Any advice is greatly appreciated.


----------



## Vertigo (Jun 3, 2012)

If your motor is already as high as it can be raised and you still have good performance, then a fixed jack plate or transom extension brackets may help. Lifts should be no problem with a 30 hp. Put a wood block under the skeg and use the trailer jack to raise/lower the transom. While it's unbolted or un-clamped from the transom, support the motor with straps or from the lifting ring (if installed) connected to a strong overhead beam or even a tree limb.


----------



## FloridaFrank1992 (Dec 3, 2020)

Thanks for information. 

How do I determine if it is going to fit my rig? Is it one size fit all outboards? I am trying to research what will fit with little luck. 

I am looking at this one. Looks simple, yet gets me a little lift. Thoughts?

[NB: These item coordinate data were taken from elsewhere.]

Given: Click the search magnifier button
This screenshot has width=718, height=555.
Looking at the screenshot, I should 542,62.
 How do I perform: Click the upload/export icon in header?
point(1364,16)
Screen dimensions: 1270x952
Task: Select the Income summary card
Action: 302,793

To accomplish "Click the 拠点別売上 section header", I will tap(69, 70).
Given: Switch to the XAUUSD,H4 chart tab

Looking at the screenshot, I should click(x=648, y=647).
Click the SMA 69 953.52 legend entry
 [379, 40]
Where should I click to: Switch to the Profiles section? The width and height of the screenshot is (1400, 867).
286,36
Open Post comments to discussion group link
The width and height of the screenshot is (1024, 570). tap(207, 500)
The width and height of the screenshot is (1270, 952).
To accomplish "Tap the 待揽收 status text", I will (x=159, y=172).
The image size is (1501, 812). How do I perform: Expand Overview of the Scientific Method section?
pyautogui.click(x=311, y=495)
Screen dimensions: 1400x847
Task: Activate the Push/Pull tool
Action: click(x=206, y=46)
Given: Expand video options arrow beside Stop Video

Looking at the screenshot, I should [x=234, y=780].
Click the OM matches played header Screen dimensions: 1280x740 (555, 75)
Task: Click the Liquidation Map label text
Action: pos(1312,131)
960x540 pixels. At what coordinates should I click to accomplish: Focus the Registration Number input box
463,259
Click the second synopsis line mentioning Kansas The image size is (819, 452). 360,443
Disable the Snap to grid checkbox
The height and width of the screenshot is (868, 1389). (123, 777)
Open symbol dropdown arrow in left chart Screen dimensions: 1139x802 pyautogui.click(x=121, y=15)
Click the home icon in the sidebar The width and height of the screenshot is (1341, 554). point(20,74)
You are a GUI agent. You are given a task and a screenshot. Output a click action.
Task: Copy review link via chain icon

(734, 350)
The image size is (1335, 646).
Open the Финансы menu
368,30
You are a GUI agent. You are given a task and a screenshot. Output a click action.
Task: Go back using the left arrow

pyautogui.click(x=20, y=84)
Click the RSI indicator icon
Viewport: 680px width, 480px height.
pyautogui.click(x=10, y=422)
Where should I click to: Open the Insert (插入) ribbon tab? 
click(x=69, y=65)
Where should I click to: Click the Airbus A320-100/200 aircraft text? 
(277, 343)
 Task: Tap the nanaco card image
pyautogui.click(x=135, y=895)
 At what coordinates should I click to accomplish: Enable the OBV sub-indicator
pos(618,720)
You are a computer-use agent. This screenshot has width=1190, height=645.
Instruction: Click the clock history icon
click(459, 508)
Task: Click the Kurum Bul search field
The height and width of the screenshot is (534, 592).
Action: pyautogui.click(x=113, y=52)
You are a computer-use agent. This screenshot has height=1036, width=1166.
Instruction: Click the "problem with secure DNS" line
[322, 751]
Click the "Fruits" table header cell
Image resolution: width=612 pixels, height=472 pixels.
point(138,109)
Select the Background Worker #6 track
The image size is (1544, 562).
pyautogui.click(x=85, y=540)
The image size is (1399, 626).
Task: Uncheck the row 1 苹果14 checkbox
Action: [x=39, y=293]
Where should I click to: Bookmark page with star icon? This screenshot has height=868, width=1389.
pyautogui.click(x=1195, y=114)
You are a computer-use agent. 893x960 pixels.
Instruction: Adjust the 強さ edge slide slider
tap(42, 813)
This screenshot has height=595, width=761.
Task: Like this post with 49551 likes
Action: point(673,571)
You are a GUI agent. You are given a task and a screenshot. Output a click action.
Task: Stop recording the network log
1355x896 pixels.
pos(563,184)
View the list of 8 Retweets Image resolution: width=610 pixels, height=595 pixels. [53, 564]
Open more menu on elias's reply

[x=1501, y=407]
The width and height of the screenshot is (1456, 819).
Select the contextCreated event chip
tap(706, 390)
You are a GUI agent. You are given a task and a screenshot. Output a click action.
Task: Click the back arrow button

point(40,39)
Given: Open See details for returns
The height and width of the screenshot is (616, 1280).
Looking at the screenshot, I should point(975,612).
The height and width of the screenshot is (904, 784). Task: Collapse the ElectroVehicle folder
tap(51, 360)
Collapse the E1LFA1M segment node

Amazon.com : T-H Marine JP-4FA-DP Hi-Jacker Fixed Jack Plate - 4" : Boat Jack Plate : Sports & Outdoors


Amazon.com : T-H Marine JP-4FA-DP Hi-Jacker Fixed Jack Plate - 4" : Boat Jack Plate : Sports & Outdoors



www.amazon.com


----------



## Sublime (Oct 9, 2015)

If your motor isn't a clamp on style, then it should have the standard BIA bolt pattern that pretty much any new outboard has. Being it has tilt and trim I can almost guarantee it has the BIA bolt pattern.


----------



## FloridaFrank1992 (Dec 3, 2020)

Thank you. I appreciate it.


----------